--- GIVEN REQUEST 1 ---
Retype the part of the forum thread on weather events below that opens with the words containing "## odyssey06 (27" and closes with "office was shut.".
━━━ GIVEN TEXT ━━━
# How to weather weather events.....



## DeclanDublin (27 Feb 2018)

I hate winter. I despise snow, ice and cold, and blasting winds.  Ye can keep yer cosy fireside chats and toasted marshmallows and tobogganing. I wished I lived in a warm country. Having said all that, I kinda love the way we get our drawers totally in a knot over weather 'events'.  I love the way we both underplay them,(describing the catastrophic weather as mere 'events'); and the way we overplay it; round de clock news reports by harried journalists almost in tears on de telly - step forward Teresa Mannion.  We clear the shops of bread, milk and batteries. If thermonuclear war ever does break out de Paddies will inherit (what's left) of the earth. Wots yer take on it all?


----------



## odyssey06 (27 Feb 2018)

I'm fortunate in that I can work from home, so that means I avoid some of the worst of the hassle of getting into work. The downside of that of course is that when other people can't work, I am still working, like during Hurricane Ophelia when our main office was shut.
━━━
--- GIVEN REQUEST 2 ---
Echo the part of the entries below that opens with the line containing "You are a computer-use" and closes with the line containing "(1820, 781)", including both of those lines.
━━━ INPUT ━━━
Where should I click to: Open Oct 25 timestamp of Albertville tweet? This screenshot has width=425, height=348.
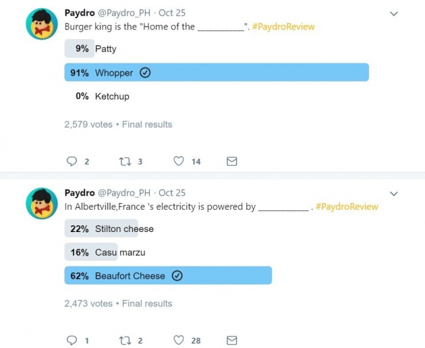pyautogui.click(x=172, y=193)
━━━
━━━ INPUT ━━━
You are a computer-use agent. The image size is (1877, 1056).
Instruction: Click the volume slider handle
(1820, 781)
━━━
--- CORRECT RESULT 1 ---
## odyssey06 (27 Feb 2018)

I'm fortunate in that I can work from home, so that means I avoid some of the worst of the hassle of getting into work. The downside of that of course is that when other people can't work, I am still working, like during Hurricane Ophelia when our main office was shut.

--- CORRECT RESULT 2 ---
You are a computer-use agent. The image size is (1877, 1056).
Instruction: Click the volume slider handle
(1820, 781)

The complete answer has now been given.